The message of love, peace, and harmony in the writings of Sindhi Sufi mystic Shah Abdul Latif Bhittai fascinated Peter during her stint as a judge at the “Voice of Sindh” reality show in 2014, compelling her to sing his Sufi poetry in English.

In 2017, the British-Pakistani opera star, who can sing in 17 languages and has performed globally, released an album titled “Resplendent,” based on Bhittai’s poetry.

She now plans to establish Sufi opera as a mainstream genre.

“This Sufi opera is a fusion of both Western classical music and our Pakistani classical music… you can say that it’s like merging two worlds together,” Peter told Arab News in an interview this week.

Born in Karachi, Peter says she used to sing in church choirs and began her Western classical journey, learning from Paul Knight, a disciple of Benjamin Britten, in London in the early 2000s after her family moved there.

Peter’s father, Zafar Francis, pioneered the Noor Jehan Arts Center in London, opened by British superstar Sir Cliff Richard in 1998. Peter, who is the director of the performing arts center, teaches both Western and Pakistani classical music there.

In 2018, the British-Pakistani opera star was requested by the UK government to record the British national anthem in her voice.

“It was ‘God Save the Queen.’ After that, the British government asked me again to record … ‘God Save the King,’” she said. “So, they use my recorded British national anthem for their ceremonies, like, you know, when they give citizenship.”

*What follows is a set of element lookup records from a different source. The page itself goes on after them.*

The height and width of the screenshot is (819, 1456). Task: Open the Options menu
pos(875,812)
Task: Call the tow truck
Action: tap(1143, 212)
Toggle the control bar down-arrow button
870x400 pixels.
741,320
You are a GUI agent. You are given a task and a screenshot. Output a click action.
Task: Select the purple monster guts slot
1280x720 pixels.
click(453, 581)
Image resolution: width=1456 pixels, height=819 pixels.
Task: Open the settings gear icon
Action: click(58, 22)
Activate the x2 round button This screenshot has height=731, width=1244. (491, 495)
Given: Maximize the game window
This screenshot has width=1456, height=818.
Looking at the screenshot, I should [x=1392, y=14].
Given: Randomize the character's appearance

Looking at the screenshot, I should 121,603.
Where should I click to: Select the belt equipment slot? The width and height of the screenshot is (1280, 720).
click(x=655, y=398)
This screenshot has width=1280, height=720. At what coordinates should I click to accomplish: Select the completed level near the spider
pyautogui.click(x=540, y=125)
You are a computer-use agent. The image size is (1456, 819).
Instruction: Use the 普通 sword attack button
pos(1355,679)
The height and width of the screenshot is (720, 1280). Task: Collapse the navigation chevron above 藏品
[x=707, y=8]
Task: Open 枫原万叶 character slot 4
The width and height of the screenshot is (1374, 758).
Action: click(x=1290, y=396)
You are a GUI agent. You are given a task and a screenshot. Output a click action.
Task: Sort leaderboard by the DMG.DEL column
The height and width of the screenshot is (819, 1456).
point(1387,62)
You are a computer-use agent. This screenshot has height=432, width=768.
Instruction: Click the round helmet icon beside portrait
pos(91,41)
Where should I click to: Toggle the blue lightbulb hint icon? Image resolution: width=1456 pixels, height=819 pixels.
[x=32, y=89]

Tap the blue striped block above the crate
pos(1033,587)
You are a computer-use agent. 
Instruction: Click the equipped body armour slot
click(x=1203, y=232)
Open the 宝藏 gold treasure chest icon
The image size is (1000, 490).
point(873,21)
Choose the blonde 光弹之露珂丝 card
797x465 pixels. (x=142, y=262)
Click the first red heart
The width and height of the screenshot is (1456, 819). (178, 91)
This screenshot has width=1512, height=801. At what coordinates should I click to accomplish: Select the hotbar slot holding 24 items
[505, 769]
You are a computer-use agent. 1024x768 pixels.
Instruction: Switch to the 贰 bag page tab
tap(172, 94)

Peter is currently collaborating with London-based composer Knight to perform the Sufi Opera “Marvi’s Tears,” based on Bhittai’s folktale about Marvi, a village girl who resisted a powerful king’s overtures and chose to live among her own village folk.

She will play the lead role in the opera, expected to be staged in London early next year.

“We are working on it and it’s nearly ready to be performed in London arenas. We will have lots of opera singers from London,” Peter said.

“The first workshop is going to be in London in February … so we will have live Pakistani musicians and live Western classical musicians, they will be performing together.”

Peter calls it is a “great honor” for her to portray “Marvi’s Tears” in the UK.

“To me it’s really a great honor as a British-Pakistani to portray [a] Pakistani story with Western classical people,” she said. “And this story actually depicts the positive image of Pakistan.”